▸ **Material provided**:
────────────────────

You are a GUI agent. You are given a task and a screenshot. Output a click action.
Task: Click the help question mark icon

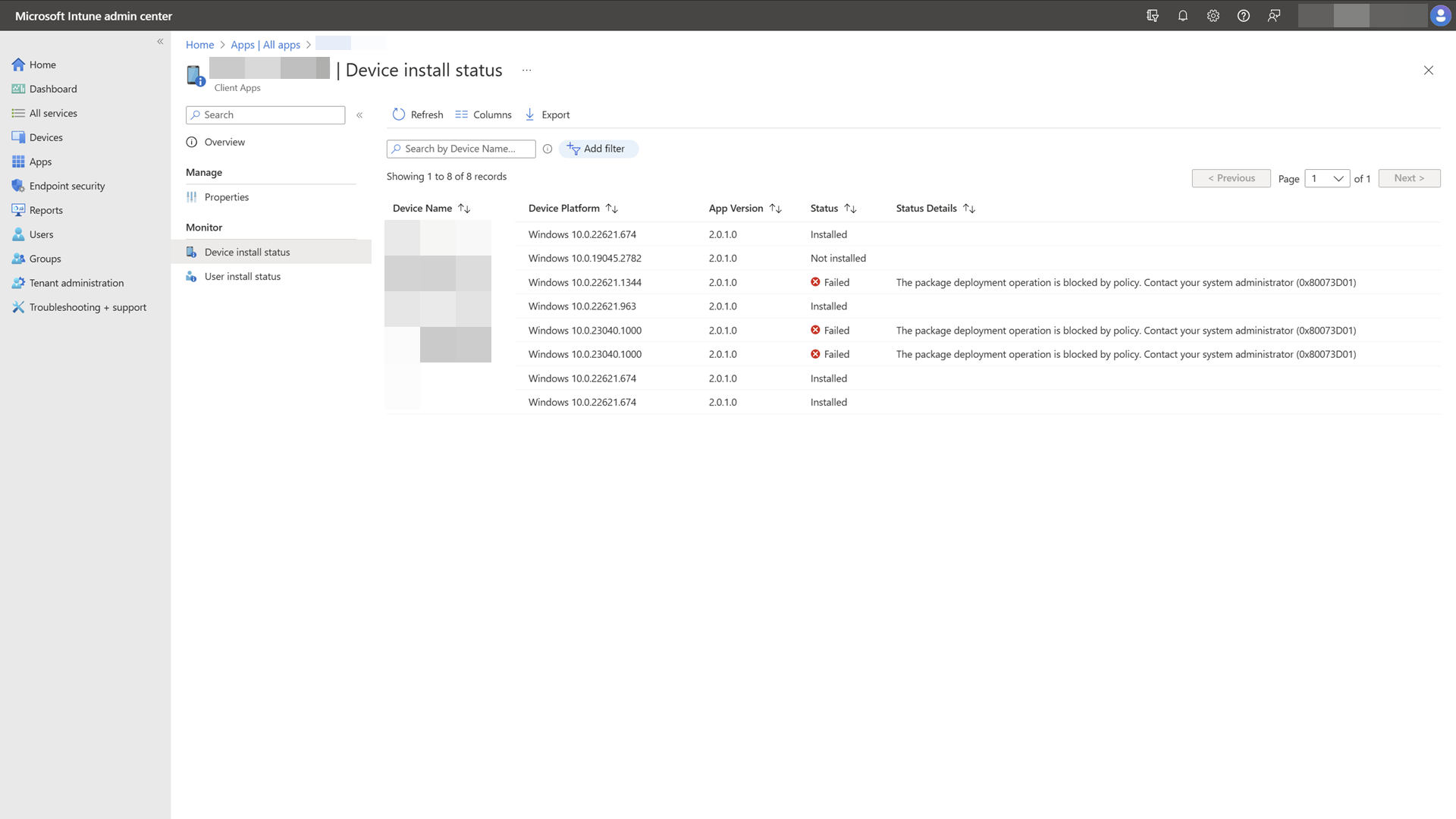click(x=1243, y=16)
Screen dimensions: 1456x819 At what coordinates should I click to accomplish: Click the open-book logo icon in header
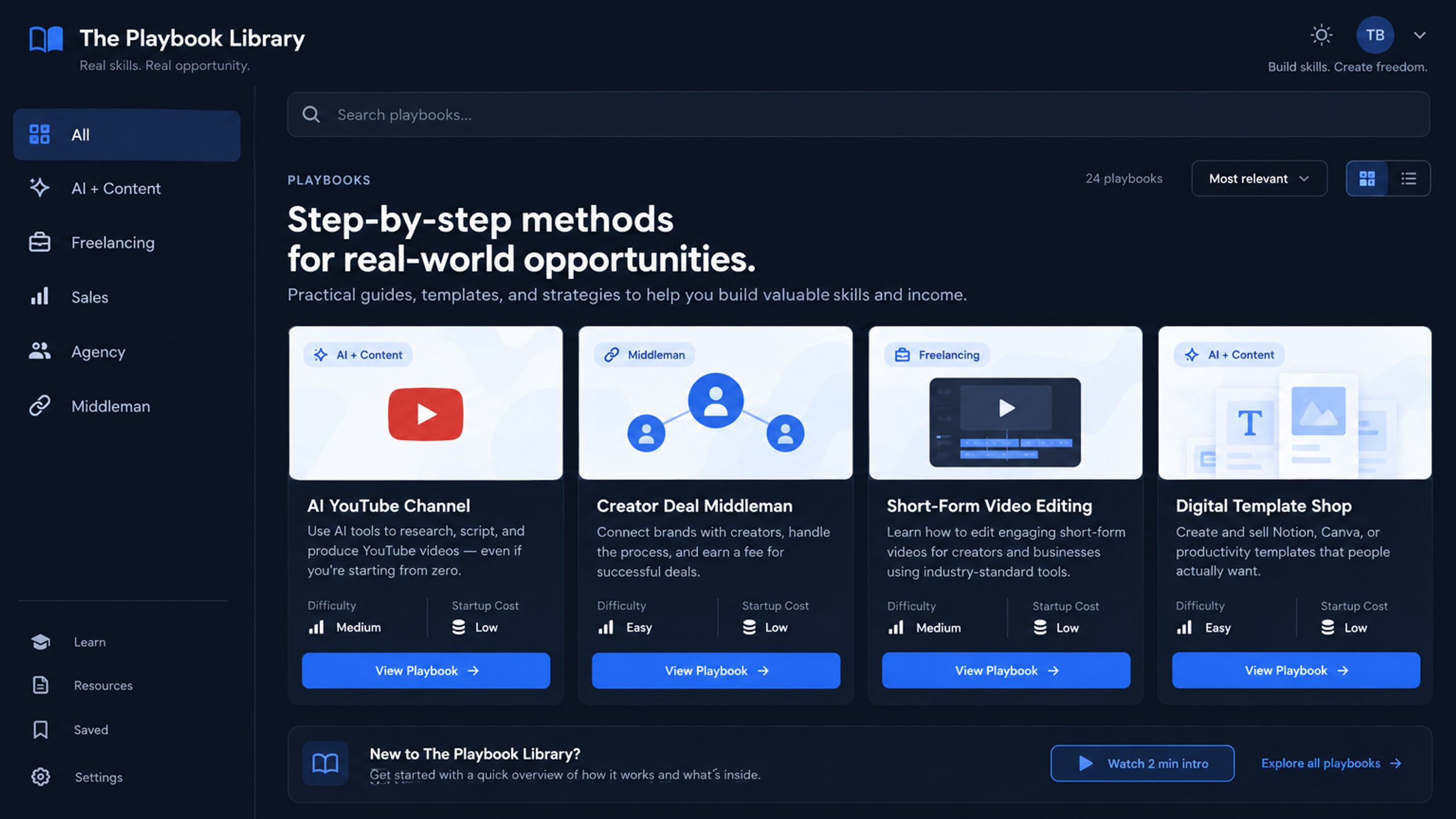46,39
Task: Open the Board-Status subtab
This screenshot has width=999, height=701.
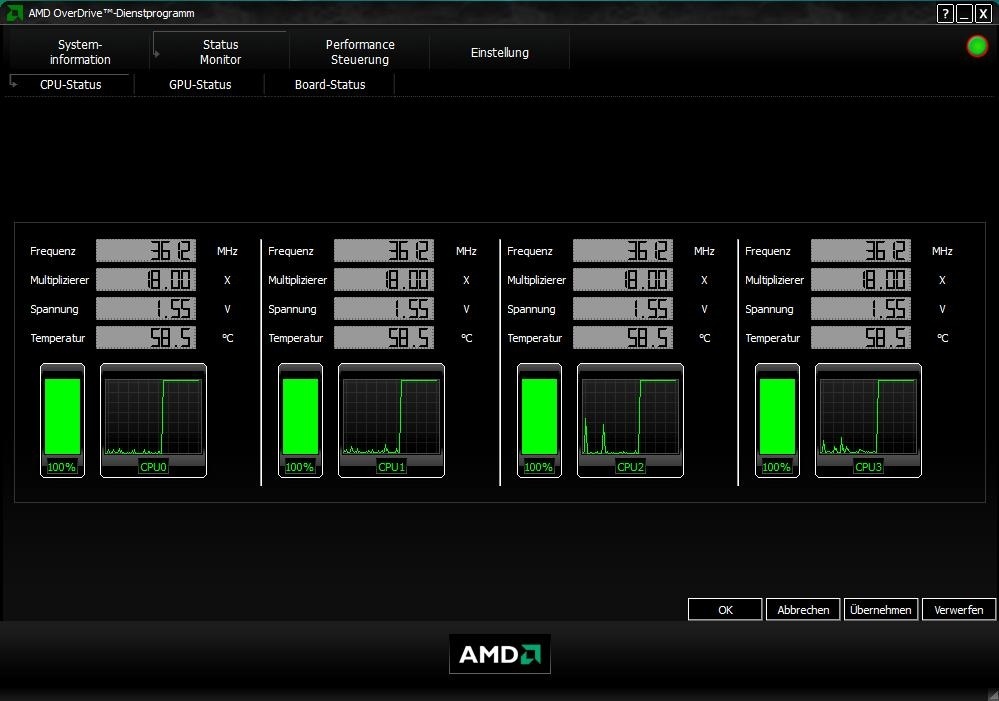Action: (x=330, y=85)
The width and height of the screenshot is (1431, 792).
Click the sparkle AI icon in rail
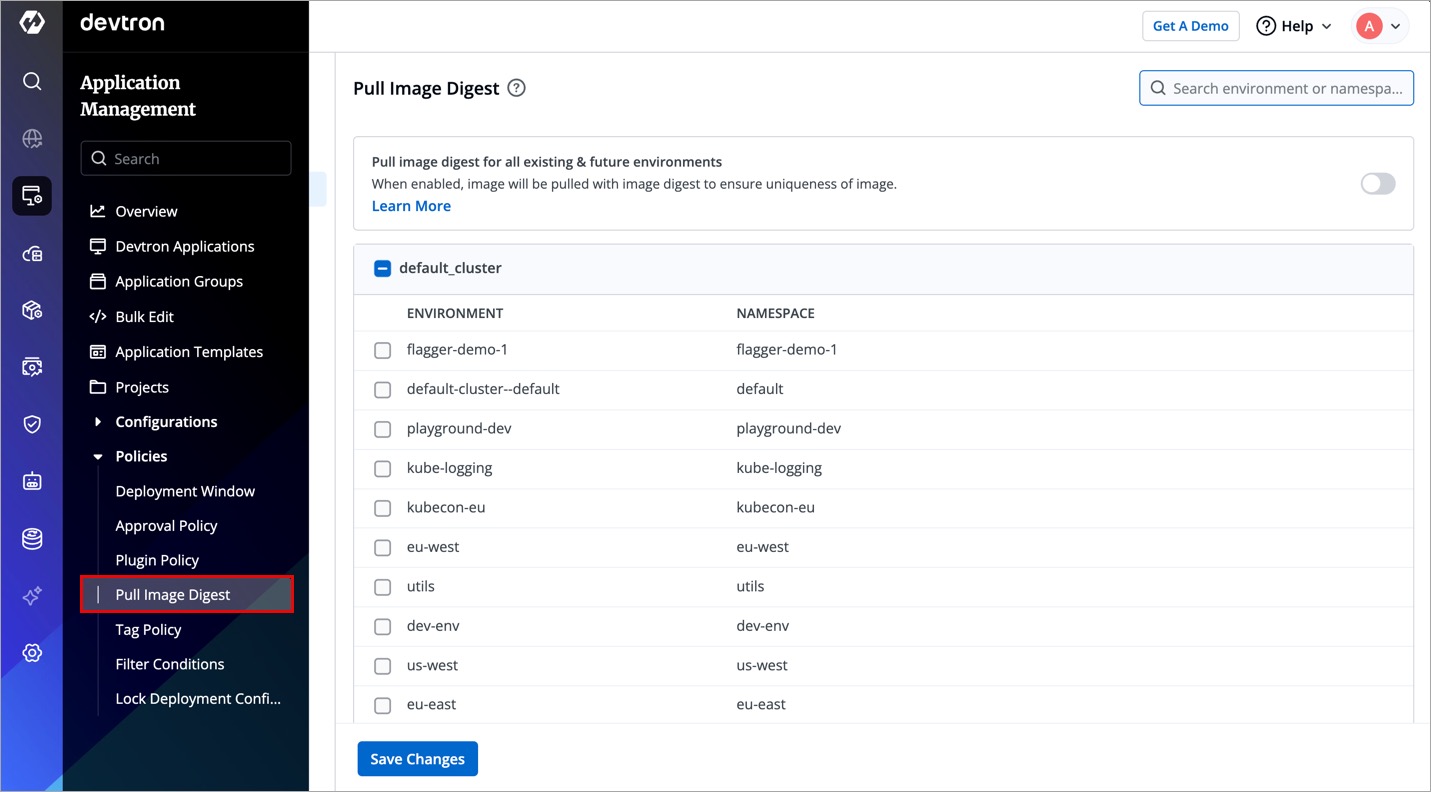(32, 596)
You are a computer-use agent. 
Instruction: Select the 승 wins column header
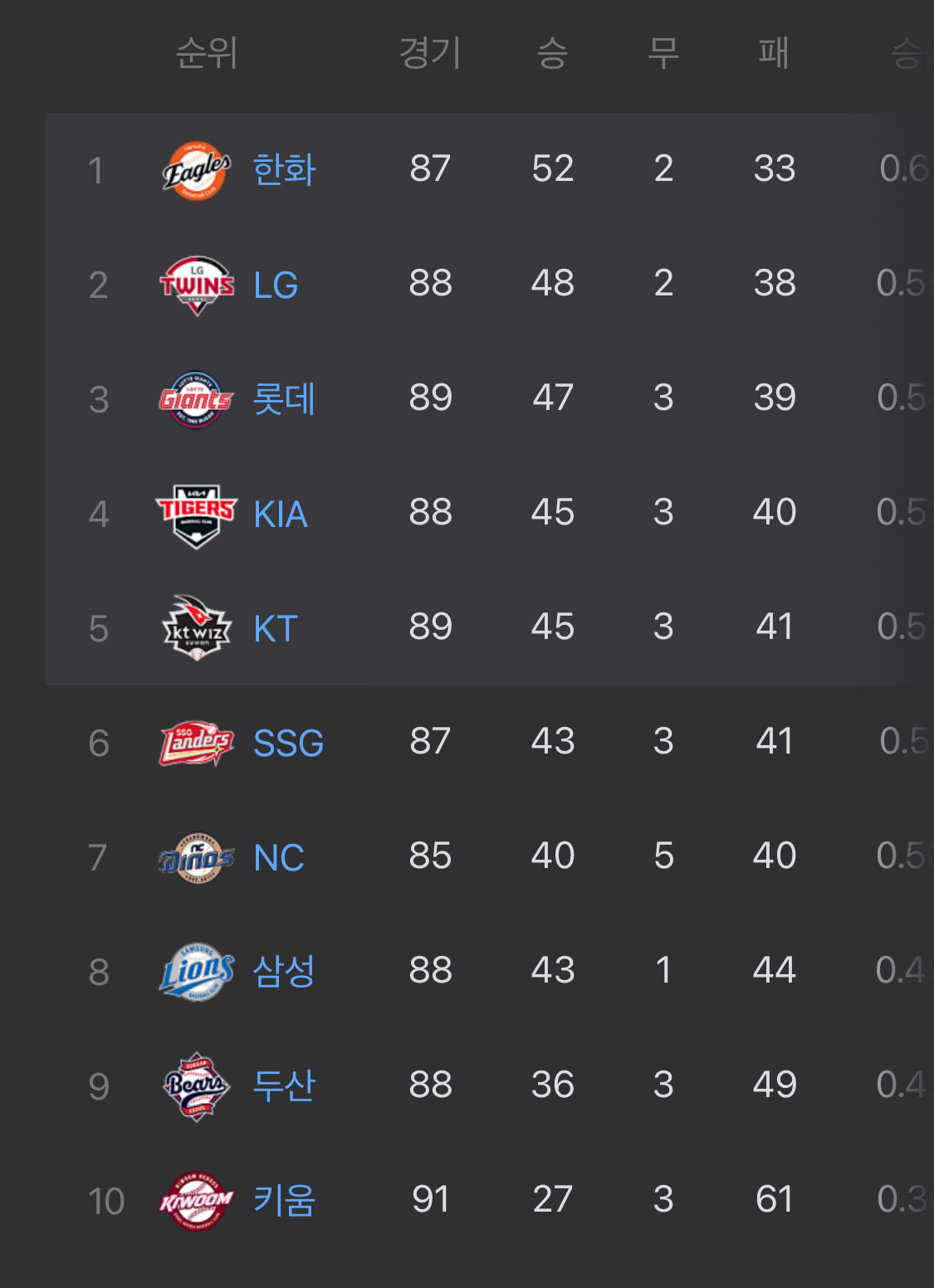pyautogui.click(x=553, y=54)
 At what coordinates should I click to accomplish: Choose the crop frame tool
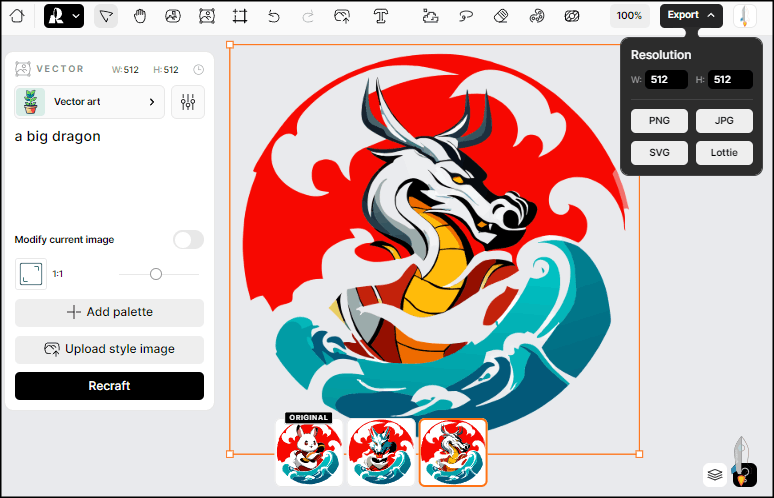tap(240, 16)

────────────────────

▸ **Direction**:
Show each line of the data above that contains the string "coordinates".

▸ **Output of the exercise**:
Screen dimensions: 1456x819 At what coordinates should I click to accomplish: Click the open-book logo icon in header
 At what coordinates should I click to accomplish: Choose the crop frame tool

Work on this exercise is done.